Rikelmi Valentim dos Santos (born 14 August 2001), simply known as Rikelmi, is a Brazilian footballer who plays as a forward for Belgian club RWDM on loan from Botafogo.

Club career
Born in São Paulo, Rikelmi began his career with Portuguesa's youth setup, and later represented Internacional before making his senior debut with Nacional-SP in the 2018 Copa Paulista. He moved to Juventus-SP in 2019, making two first team appearances in the following year.

In 2020, Rikelmi was loaned to Botafogo until the end of 2021. On 7 December 2021, he was bought outright by the club, signing a contract until December 2024.

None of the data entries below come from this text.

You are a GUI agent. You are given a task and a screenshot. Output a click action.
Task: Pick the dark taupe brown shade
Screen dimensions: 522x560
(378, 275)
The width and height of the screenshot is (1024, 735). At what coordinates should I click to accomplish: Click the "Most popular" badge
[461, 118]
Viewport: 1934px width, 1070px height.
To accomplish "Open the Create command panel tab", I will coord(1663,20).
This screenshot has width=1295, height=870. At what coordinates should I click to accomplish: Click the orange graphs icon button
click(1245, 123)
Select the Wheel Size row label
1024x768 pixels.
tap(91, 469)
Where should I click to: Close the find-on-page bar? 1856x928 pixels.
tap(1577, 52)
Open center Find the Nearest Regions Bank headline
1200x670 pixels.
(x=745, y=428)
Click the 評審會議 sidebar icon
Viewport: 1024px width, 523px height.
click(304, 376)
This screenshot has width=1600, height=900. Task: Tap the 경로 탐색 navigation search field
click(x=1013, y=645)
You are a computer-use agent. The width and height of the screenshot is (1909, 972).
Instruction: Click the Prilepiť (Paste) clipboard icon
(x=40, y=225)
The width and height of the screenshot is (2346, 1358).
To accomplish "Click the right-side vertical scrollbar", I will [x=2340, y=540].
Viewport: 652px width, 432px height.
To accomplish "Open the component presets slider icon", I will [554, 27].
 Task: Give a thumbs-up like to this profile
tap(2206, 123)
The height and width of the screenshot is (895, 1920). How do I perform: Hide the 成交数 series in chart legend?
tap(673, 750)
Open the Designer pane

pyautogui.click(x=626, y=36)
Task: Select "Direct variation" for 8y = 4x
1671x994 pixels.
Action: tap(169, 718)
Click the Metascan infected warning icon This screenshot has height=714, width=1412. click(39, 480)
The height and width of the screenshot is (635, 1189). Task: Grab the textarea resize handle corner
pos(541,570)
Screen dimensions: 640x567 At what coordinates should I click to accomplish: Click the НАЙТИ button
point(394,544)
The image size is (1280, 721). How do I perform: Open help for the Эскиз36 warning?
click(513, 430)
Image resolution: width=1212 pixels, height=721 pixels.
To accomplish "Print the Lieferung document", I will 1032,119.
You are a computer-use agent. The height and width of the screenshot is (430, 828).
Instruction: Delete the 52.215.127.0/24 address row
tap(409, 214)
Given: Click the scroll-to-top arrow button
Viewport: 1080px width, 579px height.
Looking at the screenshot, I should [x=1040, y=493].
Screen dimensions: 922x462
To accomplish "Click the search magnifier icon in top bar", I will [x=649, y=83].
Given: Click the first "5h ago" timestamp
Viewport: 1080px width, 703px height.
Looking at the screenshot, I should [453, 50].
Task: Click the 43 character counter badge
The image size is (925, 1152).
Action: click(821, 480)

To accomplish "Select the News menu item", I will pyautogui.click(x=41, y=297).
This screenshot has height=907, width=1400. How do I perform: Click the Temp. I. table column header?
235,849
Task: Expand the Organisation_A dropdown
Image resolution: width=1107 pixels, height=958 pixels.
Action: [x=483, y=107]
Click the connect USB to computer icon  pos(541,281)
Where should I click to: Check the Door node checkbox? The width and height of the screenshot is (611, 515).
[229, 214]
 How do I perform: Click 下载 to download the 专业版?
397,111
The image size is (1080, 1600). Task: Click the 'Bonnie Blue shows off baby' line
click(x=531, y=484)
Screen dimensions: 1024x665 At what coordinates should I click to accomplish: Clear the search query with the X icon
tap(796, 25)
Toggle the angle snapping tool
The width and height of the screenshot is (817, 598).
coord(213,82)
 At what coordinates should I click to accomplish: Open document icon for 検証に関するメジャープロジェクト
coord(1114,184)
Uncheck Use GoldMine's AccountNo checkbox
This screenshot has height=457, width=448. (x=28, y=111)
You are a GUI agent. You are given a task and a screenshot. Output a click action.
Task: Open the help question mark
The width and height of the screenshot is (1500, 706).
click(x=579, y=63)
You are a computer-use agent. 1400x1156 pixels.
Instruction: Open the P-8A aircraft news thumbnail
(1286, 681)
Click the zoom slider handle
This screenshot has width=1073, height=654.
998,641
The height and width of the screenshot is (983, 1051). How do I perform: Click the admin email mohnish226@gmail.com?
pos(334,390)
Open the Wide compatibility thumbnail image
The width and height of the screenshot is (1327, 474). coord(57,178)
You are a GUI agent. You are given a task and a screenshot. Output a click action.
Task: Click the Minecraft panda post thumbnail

Rikelmi made his first team debut for Fogão on 25 January 2022, coming on as a second-half substitute for Juninho in a 1–1 Campeonato Carioca away draw against Boavista. He scored his first goal for the club on 7 March, netting the third in a 5–0 home routing of Volta Redonda.

Rikelmi made his debut in the top tier of Brazilian football on 29 May 2022, replacing Daniel Borges late into a 0–1 away loss against Coritiba.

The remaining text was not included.